9/11 Attack and Asthma Attack: How the Incident Increased Asthma
The 9/11 incident that brought down the World Trade Center will be forever remembered as an attack that left people in fear, panic, and turmoil. But what most people don't know is that for those who responded in ground zero are also left with a disease - asthma.
Those who responded at the World Trade Center attack suffer from asthma at more than twice the rate of the general U.S. population from exposure to toxic dust from the buildings' collapse, according to a study done by first author Hyun Kim, MD, epidemiologist and assistant professor of population health at the North Shore-LIJ Health System and the Hofstra North Shore-LIJ School of Medicine.
Looking at the data of all those who responded, the researchers found that 6.3% of the responders reported asthma symptoms and attacks, as opposed to the 3.7% of the U.S. general population that reported asthma symptoms or attack in the past 12 months. The study examines the 20,834 responders who received medical screening from July 2002 to December 2007 and comparing them with adult sample data from the year 2000.

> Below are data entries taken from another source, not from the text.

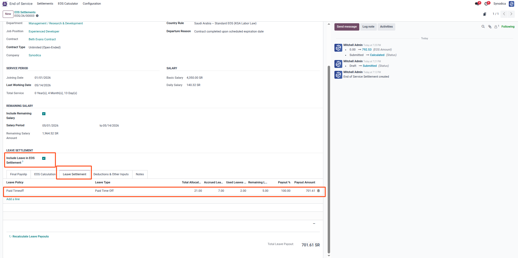The image size is (518, 258).
Task: Click Add a line link
Action: click(x=13, y=199)
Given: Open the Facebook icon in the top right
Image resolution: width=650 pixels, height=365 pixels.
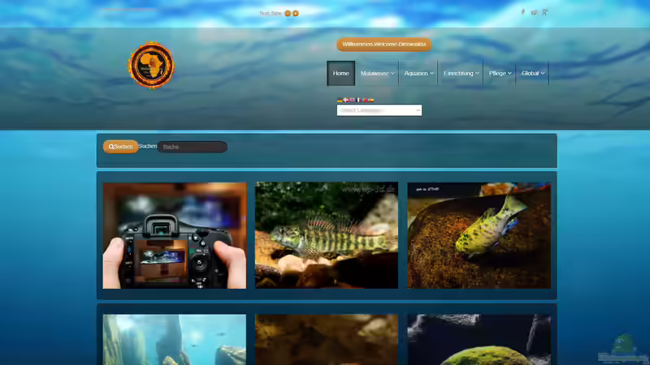Looking at the screenshot, I should coord(522,12).
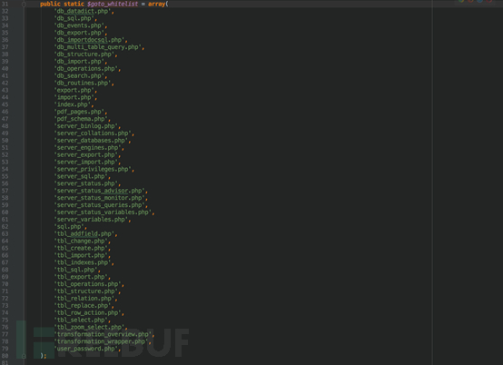Click the array keyword on line 31
The height and width of the screenshot is (365, 503).
[x=156, y=5]
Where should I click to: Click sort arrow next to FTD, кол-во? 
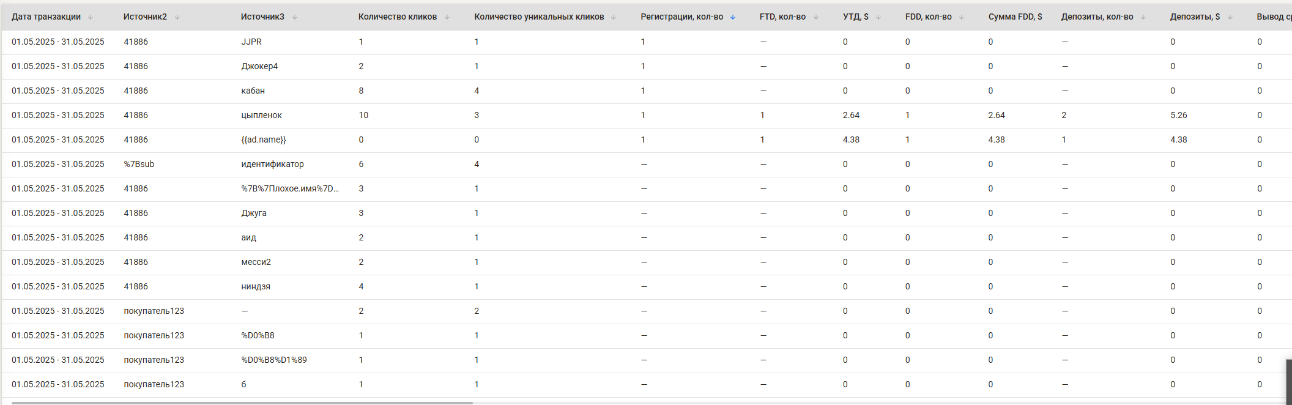[816, 17]
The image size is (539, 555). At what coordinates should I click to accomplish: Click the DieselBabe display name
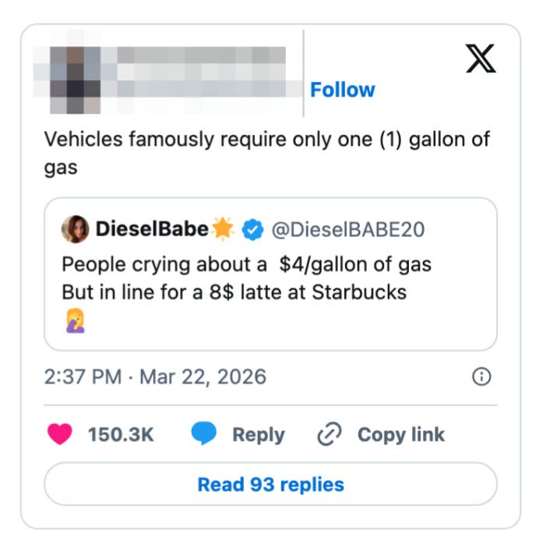(152, 229)
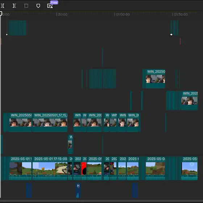Click the 30:00 mark on timeline ruler

point(62,15)
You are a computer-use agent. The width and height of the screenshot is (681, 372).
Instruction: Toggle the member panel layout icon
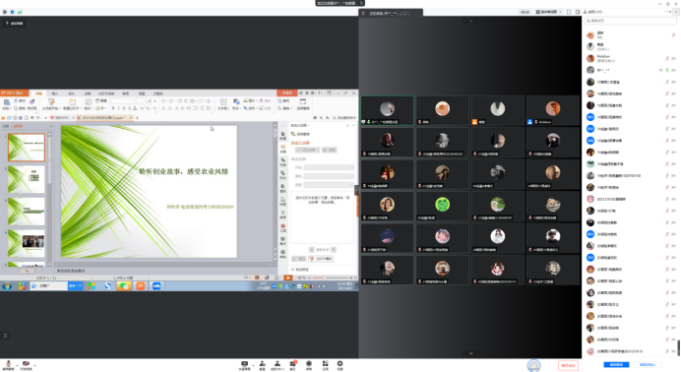(x=578, y=12)
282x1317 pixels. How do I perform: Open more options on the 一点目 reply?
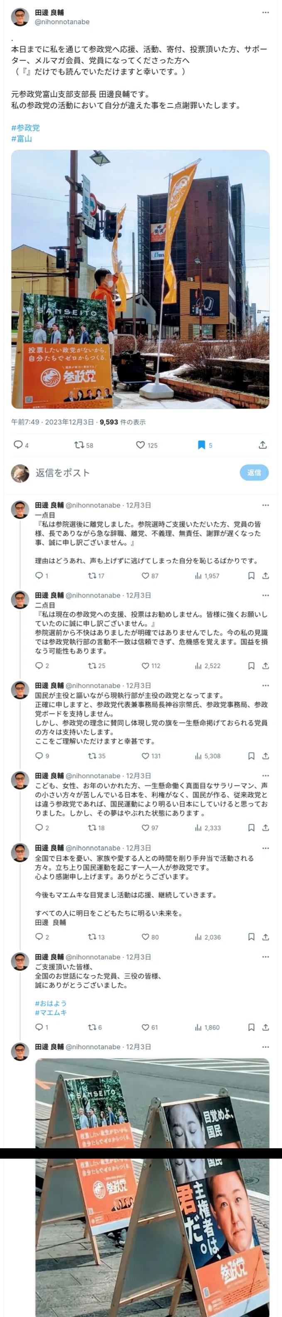click(265, 505)
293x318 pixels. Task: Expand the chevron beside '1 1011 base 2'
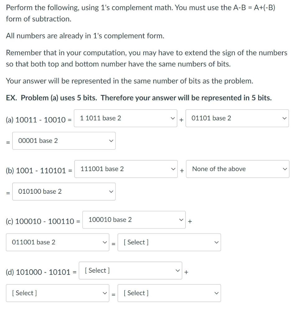[173, 118]
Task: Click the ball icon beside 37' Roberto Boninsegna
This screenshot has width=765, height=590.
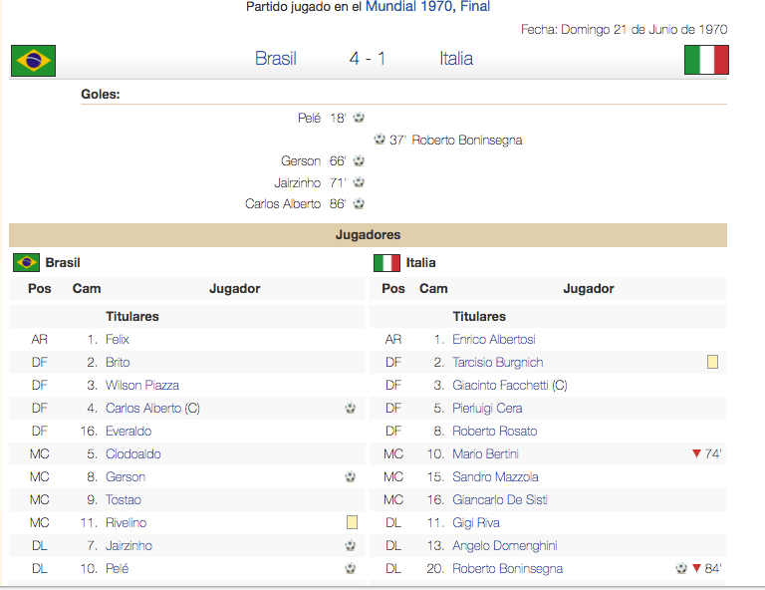Action: pyautogui.click(x=380, y=140)
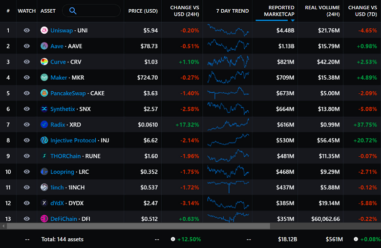
Task: Sort by Price (USD) column header
Action: click(x=142, y=11)
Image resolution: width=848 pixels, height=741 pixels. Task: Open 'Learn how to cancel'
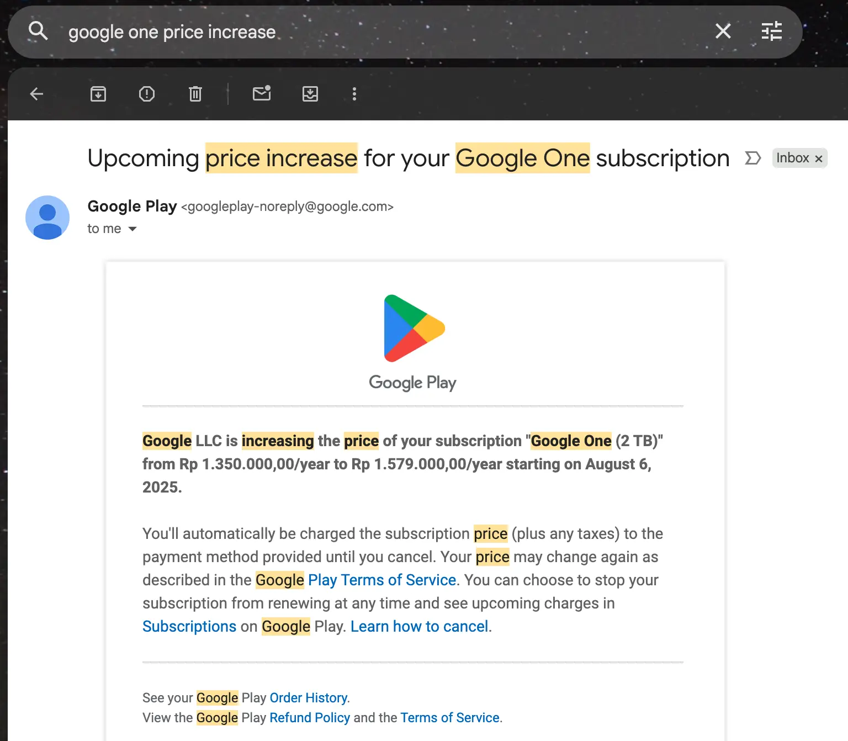[419, 626]
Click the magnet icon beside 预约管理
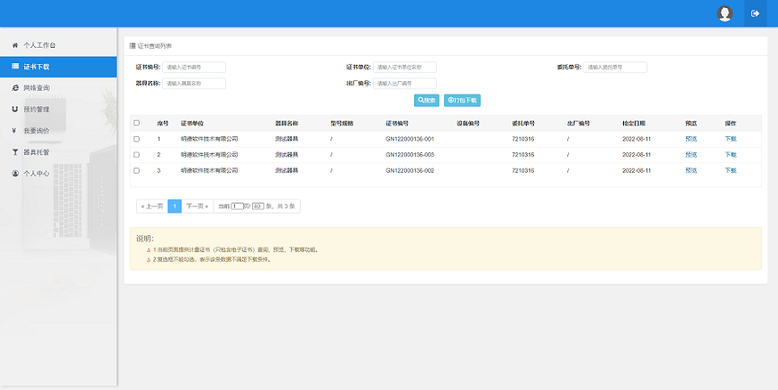The image size is (778, 390). pos(15,109)
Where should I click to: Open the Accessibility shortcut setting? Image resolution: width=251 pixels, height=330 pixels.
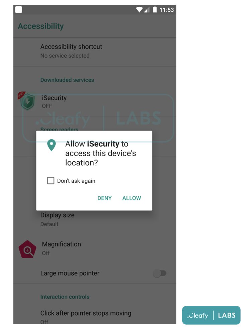pyautogui.click(x=95, y=51)
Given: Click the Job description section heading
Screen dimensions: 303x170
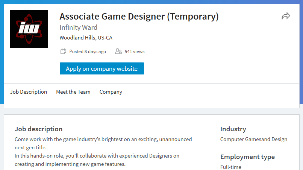Looking at the screenshot, I should tap(39, 129).
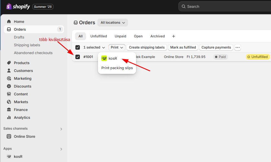Click the Markets globe icon
The width and height of the screenshot is (271, 162).
pyautogui.click(x=9, y=102)
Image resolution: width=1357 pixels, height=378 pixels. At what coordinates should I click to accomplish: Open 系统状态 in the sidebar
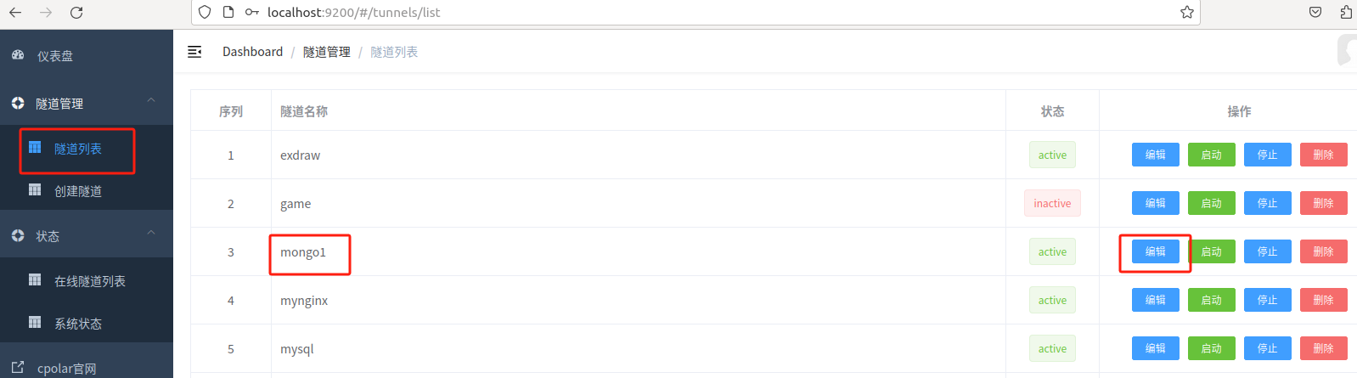[77, 324]
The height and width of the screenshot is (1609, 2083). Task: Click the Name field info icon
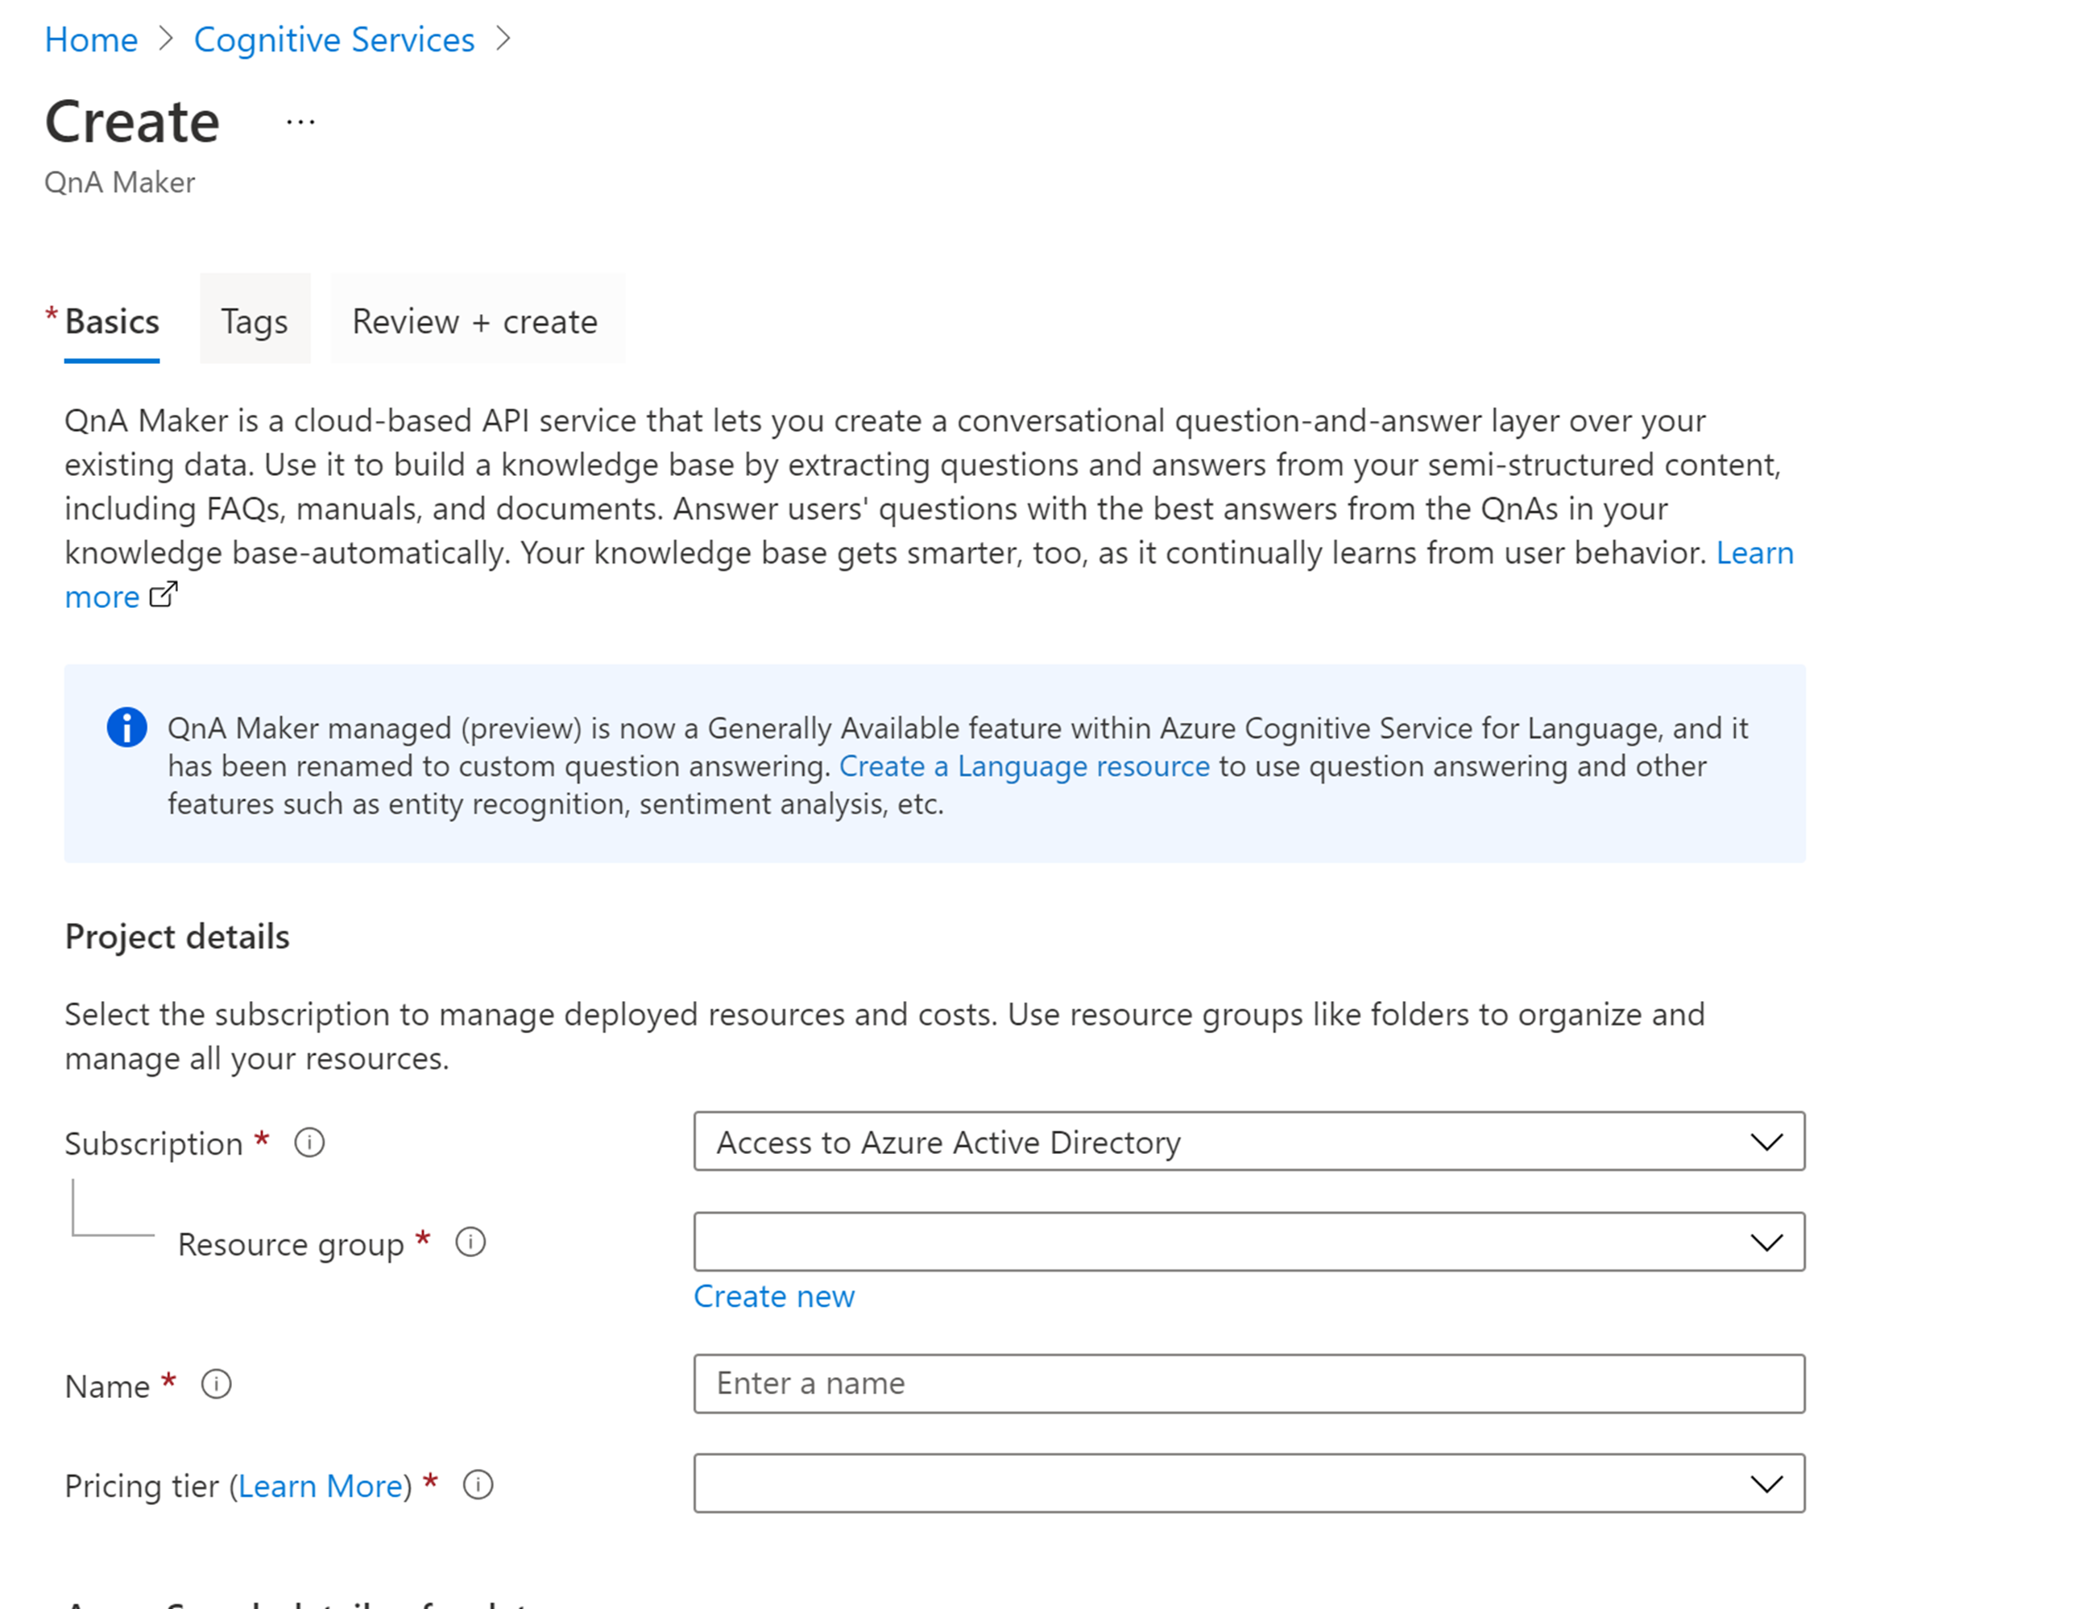pos(217,1384)
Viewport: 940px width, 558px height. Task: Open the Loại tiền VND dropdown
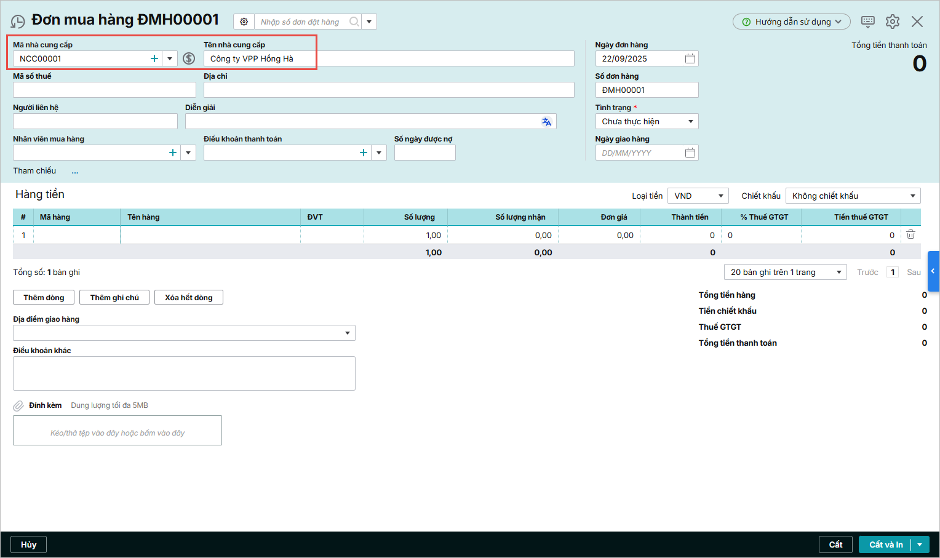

Though the asthma rates of the general population remained stable, there were large increases in 12-month asthma rates among the responders from 2000 to 2005. When comparing the rates of asthma of the responders a year before 9/11, 2000 to 2005, the 12-month asthma rate increased by 40 times.
And in addition, when comparing 2002, a year after 9/11, to 2005, the 12-month asthma rate doubled among the responders.
In a report done by The Telegraph back in 2009, a follow-up study found that among the thousands of people that got caught up in the terrorist attack, 1 in 10 had been diagnosed with asthma five or six years after the incident.
While in a similar report done by CNN back in 2009, found that about 1 in 7, or 13.5% of adults who were at the site after the collapse were later found to have asthma.